The longest continuously operating business in Grant County has closed its doors.

Curran Roofing Co. was open for the last time on Friday. Handwritten signs on the doors to its 1820 W. Second St. building say, “Closed for good. 3-23-12. Thanks Marion.”

It was open for 128 years.

President Todd Curran said the company was hit hard by the economic downtown of the last three years. Eventually, around a month ago, the decision was made to pay the last bills and close down.

The company was founded in 1884 by Forrest V. Curran, Todd’s great-grandfather, and was passed down to his grandfather, Glen Curran, and his father, Robert Curran.

When the business started, commercial roofing was an “unusual need,” Curran said.
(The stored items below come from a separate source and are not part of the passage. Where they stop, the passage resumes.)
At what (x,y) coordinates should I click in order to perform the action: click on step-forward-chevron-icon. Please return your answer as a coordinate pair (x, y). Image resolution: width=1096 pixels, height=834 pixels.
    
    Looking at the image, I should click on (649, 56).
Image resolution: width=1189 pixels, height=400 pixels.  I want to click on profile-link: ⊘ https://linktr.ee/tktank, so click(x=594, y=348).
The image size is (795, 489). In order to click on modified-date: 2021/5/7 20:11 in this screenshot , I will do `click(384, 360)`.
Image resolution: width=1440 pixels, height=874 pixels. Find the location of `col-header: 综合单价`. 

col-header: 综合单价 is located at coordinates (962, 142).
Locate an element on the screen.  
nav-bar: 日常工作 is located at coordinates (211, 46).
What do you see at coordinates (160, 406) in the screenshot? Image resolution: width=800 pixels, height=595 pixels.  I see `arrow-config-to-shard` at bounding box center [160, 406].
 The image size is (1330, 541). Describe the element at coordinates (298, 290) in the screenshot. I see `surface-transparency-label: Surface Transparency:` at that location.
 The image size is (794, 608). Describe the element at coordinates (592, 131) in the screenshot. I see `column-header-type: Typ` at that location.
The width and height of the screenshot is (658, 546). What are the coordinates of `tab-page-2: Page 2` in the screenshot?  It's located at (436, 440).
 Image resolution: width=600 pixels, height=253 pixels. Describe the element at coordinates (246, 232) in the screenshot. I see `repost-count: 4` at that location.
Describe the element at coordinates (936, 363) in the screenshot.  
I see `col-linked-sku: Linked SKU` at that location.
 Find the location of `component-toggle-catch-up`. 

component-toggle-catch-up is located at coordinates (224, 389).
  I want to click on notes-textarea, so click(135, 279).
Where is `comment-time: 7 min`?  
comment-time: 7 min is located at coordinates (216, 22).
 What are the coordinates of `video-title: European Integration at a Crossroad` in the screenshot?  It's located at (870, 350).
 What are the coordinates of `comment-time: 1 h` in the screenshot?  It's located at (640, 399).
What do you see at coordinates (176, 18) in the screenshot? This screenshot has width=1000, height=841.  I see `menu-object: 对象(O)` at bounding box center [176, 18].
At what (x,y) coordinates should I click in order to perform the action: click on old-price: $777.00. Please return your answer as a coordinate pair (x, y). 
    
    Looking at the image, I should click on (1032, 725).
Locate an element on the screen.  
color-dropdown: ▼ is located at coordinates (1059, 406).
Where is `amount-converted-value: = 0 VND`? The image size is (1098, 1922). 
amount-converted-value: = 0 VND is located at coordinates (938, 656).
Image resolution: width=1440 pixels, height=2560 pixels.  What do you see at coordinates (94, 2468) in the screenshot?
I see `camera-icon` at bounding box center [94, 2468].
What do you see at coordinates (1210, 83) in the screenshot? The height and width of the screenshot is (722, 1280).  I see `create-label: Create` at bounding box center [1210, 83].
However, it increasingly became a necessary one as Marion and Grant County grew.

Local historian Bill Munn said that many local companies around that time saw success in Grant County and grew beyond its borders.

“A lot of them were very successful and ended up merged in larger corporations,” he said.

Though it stayed local, Munn said Curran Roofing Co. was one of the major long-standing local businesses in Marion. Over the years, it stayed open while other similar companies like Osborn Paper Co. and Foster Forbes faded away.

Curran is acutely aware of his company’s place in Marion’s history. In 1987, the National Roofing Contractors Association framed a collection of historic photographs and mementos Curran sent them.

Things were different in Marion for the first 50 years or so Curran Roofing was in business and located in downtown Marion.

Curran has a framed photograph of a largely spontaneous gathering around the courthouse downtown.

“It used to be the merchants downtown who were out with the ‘broom brigade,’” he said, referring to the daily or weekly cleanups necessary when horses still walked the streets.

During the Depression, the family had a link with another long-standing local business — Glen Curran had a column with the Chronicle-Tribune called “Curran Events.”